▶ [Task objective]
Print the lines that run from the line with "Image resolution: width=743" to the line with "696x616 pixels.", keeping both end lines, exactly as they appear in the entries below, and nothing else.

********

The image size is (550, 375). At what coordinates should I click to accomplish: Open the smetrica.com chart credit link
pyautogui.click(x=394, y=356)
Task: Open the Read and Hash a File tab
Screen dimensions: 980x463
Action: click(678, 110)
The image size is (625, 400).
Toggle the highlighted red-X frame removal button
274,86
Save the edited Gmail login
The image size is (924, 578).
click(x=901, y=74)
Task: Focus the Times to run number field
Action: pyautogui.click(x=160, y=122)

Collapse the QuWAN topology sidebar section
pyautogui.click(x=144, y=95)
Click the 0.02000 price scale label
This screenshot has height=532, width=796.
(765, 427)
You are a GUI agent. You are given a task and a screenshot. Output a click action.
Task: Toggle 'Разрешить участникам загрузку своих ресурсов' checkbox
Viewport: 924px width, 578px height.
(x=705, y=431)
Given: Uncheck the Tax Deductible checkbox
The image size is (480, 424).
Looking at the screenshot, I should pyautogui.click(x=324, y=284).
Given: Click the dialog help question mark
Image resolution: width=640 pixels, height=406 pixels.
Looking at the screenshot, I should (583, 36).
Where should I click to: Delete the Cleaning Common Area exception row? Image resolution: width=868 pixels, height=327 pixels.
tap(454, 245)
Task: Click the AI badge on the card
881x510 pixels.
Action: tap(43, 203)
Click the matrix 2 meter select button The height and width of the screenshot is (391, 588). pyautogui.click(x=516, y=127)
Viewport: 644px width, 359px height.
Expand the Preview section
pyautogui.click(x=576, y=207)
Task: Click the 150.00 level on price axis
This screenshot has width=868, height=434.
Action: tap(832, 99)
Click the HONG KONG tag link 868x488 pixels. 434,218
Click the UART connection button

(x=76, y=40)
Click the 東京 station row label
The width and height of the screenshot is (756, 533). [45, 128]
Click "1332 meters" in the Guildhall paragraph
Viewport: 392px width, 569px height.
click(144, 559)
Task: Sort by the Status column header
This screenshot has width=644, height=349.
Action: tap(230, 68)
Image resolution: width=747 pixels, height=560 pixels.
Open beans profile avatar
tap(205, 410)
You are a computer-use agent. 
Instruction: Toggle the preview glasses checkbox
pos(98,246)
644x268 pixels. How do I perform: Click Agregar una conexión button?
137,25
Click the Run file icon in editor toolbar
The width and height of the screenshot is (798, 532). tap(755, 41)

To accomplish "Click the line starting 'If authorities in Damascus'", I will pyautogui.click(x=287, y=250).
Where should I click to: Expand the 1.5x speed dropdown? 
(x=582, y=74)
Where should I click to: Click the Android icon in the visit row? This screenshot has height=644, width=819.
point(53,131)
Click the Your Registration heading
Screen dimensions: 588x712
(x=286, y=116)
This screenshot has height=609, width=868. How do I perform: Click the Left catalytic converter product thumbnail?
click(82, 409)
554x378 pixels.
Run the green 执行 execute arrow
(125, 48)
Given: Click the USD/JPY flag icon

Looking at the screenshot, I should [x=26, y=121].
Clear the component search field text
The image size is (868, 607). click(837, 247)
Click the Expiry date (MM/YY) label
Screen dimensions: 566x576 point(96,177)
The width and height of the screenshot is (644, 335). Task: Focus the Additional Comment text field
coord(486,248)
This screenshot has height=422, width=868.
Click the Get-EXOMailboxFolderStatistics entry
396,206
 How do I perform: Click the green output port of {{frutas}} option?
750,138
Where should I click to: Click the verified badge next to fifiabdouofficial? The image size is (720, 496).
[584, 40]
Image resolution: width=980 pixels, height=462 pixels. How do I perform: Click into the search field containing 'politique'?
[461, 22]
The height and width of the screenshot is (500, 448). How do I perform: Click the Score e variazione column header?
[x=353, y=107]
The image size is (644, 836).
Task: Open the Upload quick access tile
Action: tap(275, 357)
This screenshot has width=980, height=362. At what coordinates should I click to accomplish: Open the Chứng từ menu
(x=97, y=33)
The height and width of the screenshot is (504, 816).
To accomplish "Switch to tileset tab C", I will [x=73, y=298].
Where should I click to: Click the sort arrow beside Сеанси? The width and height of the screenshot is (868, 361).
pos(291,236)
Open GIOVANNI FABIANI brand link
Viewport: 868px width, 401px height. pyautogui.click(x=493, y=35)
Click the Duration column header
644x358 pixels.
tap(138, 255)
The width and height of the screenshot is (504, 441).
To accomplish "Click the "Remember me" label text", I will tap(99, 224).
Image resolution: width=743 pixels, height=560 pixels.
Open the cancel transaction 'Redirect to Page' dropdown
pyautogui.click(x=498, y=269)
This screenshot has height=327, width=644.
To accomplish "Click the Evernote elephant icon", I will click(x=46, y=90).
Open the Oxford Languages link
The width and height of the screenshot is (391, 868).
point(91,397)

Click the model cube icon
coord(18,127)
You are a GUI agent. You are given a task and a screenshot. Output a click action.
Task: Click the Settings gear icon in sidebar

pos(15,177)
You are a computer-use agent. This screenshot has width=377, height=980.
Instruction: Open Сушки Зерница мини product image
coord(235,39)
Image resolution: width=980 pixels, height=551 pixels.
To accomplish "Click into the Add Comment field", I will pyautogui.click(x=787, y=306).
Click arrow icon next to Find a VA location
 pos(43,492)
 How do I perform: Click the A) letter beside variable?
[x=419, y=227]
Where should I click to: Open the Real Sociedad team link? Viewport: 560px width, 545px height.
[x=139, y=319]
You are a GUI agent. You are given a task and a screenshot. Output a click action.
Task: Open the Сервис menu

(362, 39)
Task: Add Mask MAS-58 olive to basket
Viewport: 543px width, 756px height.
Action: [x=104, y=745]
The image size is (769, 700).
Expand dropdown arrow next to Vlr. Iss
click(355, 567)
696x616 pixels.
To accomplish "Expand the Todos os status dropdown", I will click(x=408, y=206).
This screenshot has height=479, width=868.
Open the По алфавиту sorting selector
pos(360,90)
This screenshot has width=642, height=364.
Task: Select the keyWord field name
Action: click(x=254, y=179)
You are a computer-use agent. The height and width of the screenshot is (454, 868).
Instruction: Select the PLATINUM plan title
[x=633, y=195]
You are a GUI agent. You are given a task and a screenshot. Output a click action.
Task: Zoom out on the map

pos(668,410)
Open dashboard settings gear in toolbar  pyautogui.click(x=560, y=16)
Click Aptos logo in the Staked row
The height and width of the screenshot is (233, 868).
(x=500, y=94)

********

▶ [Result for this exercise]
Image resolution: width=743 pixels, height=560 pixels.
Open the cancel transaction 'Redirect to Page' dropdown
pyautogui.click(x=498, y=269)
This screenshot has height=327, width=644.
To accomplish "Click the Evernote elephant icon", I will click(x=46, y=90).
Open the Oxford Languages link
The width and height of the screenshot is (391, 868).
point(91,397)

Click the model cube icon
coord(18,127)
You are a GUI agent. You are given a task and a screenshot. Output a click action.
Task: Click the Settings gear icon in sidebar

pos(15,177)
You are a computer-use agent. This screenshot has width=377, height=980.
Instruction: Open Сушки Зерница мини product image
coord(235,39)
Image resolution: width=980 pixels, height=551 pixels.
To accomplish "Click into the Add Comment field", I will pyautogui.click(x=787, y=306).
Click arrow icon next to Find a VA location
 pos(43,492)
 How do I perform: Click the A) letter beside variable?
[x=419, y=227]
Where should I click to: Open the Real Sociedad team link? Viewport: 560px width, 545px height.
[x=139, y=319]
You are a GUI agent. You are given a task and a screenshot. Output a click action.
Task: Open the Сервис menu

(362, 39)
Task: Add Mask MAS-58 olive to basket
Viewport: 543px width, 756px height.
Action: [x=104, y=745]
The image size is (769, 700).
Expand dropdown arrow next to Vlr. Iss
click(355, 567)
696x616 pixels.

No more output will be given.